Task material

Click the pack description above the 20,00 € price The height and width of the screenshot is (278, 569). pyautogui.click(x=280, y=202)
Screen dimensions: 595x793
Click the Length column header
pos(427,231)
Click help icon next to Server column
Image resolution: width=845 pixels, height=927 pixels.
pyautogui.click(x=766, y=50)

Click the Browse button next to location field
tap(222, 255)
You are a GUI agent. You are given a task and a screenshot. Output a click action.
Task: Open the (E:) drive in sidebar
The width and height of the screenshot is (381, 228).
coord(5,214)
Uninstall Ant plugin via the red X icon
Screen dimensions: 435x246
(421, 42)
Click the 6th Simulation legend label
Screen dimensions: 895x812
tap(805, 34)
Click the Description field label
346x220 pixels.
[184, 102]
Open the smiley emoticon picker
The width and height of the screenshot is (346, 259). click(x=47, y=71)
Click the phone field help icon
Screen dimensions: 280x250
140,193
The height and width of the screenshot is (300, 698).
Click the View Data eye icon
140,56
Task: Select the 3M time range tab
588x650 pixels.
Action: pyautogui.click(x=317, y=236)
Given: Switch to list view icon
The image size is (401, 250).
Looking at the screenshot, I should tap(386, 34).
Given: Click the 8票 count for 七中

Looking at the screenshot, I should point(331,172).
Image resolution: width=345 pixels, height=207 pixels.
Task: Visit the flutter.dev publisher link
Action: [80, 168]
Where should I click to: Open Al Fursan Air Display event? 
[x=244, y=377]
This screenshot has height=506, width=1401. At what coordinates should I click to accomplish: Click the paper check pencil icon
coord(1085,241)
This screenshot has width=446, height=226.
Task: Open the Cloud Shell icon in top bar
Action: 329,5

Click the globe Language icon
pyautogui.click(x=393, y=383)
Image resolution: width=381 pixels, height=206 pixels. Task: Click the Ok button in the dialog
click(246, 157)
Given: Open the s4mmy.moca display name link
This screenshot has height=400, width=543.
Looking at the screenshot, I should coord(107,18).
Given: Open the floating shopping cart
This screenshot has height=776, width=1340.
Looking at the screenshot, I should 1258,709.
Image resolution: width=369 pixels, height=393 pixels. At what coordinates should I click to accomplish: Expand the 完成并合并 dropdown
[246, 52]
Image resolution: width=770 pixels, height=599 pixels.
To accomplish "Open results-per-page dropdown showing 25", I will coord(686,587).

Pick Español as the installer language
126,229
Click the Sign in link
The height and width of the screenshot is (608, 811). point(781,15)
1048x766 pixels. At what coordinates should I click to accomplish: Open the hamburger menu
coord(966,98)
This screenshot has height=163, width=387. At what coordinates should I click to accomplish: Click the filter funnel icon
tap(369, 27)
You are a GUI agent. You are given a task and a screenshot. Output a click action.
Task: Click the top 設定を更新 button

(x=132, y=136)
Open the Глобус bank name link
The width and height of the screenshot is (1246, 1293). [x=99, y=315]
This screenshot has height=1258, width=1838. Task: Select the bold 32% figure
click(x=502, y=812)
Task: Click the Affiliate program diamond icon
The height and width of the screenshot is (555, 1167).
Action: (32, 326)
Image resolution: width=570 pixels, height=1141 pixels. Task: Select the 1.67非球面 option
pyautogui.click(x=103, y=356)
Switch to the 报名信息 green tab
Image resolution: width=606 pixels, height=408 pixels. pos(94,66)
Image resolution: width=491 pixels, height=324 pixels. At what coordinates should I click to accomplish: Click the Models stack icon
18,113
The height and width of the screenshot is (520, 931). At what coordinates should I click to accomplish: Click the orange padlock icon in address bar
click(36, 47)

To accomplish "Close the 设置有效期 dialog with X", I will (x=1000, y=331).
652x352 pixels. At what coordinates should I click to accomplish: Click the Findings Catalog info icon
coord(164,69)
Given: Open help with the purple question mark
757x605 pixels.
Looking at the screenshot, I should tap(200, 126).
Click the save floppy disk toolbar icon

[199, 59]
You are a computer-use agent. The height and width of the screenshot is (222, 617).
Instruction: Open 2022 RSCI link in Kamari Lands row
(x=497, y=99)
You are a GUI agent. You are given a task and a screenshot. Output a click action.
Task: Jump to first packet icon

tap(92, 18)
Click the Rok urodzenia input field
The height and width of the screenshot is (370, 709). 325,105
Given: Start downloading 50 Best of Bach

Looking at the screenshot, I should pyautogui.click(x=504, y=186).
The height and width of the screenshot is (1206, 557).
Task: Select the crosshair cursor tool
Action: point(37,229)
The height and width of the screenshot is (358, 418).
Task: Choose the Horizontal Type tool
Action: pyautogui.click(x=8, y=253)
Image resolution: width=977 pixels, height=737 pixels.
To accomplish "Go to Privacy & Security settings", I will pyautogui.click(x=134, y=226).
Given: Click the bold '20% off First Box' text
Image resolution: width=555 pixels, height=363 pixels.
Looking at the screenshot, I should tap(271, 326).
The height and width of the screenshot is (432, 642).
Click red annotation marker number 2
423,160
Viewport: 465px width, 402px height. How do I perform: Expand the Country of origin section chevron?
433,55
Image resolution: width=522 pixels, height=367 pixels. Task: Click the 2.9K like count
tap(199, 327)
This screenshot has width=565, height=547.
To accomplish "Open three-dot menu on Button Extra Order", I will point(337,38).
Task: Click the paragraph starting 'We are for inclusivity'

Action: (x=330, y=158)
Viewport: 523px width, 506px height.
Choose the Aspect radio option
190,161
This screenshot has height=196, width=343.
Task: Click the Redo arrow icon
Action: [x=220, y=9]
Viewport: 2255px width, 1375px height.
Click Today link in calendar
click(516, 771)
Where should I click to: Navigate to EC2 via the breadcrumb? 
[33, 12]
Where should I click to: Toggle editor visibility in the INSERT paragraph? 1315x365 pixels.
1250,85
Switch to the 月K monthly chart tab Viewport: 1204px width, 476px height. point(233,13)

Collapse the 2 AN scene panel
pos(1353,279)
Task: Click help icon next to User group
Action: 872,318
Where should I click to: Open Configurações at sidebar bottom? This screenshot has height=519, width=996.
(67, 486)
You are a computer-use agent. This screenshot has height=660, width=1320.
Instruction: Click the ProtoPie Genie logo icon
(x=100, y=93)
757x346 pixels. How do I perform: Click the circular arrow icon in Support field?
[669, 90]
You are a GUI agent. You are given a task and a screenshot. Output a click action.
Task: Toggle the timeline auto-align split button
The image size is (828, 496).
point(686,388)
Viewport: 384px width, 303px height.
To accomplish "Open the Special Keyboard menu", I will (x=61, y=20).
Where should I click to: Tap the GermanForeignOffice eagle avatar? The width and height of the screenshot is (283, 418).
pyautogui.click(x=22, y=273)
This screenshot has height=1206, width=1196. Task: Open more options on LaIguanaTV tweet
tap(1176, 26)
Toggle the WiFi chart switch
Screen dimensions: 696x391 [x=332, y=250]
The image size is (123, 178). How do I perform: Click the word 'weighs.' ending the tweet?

Exercise brief
Answer with the exact lines running from the one that contains "Toggle the WiFi chart switch" through the last line of the data. Include no other line.

Result of this task
Toggle the WiFi chart switch
Screen dimensions: 696x391 [x=332, y=250]
The image size is (123, 178). How do I perform: Click the word 'weighs.' ending the tweet?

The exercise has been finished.